Breakfast would have been at 6:30 am, and work would commence at 7 am. One hour was allowed for lunch from midday to 1 pm, and the work day would continue until 6 pm, with supper being from 6 to 7 pm. There was no choosing your own bedtime, though—you’d be required to be in bed at 8 pm!
The types of duties performed were different for male and female inmates. Men were usually given tasks such as crushing bones, picking oakum, or breaking stones. Women typically did chores such as laundry, cooking, and sewing.[9]
1 Mundane and Unvaried Food
There was no smashed avocado on sourdough in the workhouse! Under the 1834 Poor Law, the rules around which foods inmates could eat were strict. Breakfast and supper usually consisted of bread and cheese or porridge. For lunch, it was typically soup or meat and potatoes, but sometimes suet or rice pudding was served instead.

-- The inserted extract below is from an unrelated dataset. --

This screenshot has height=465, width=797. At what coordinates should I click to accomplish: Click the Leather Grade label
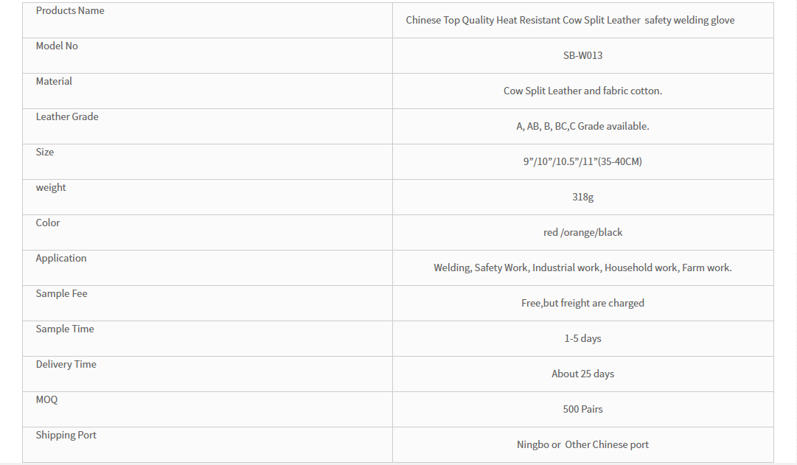[67, 116]
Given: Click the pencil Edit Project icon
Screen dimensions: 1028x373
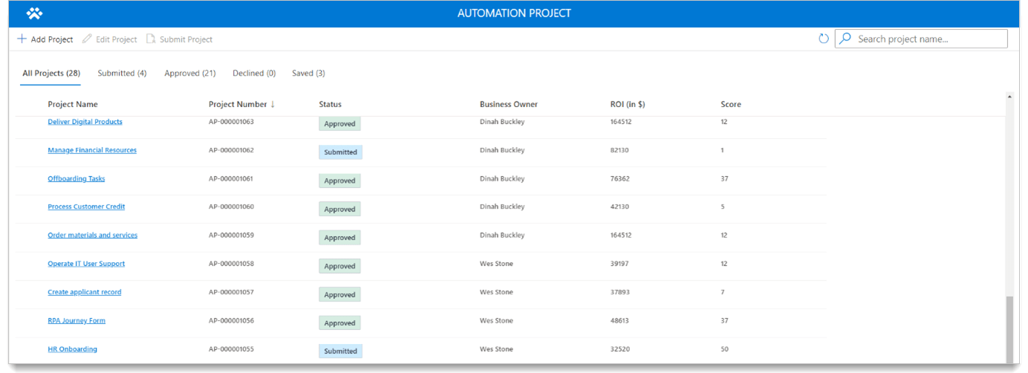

The women and children were served less than the men. The elderly inmates were usually allowed a ration of butter, sugar, and tea every week for breakfast and supper. But overall, the workhouse diet was extremely bland and lacking in variety. No fruits or vegetables were provided, which meant the inmates were missing essential vitamins and minerals.
This bland diet was designed to give the minimum needed to keep the inmates alive and also to deter people who didn’t need to enter the workhouse.[10]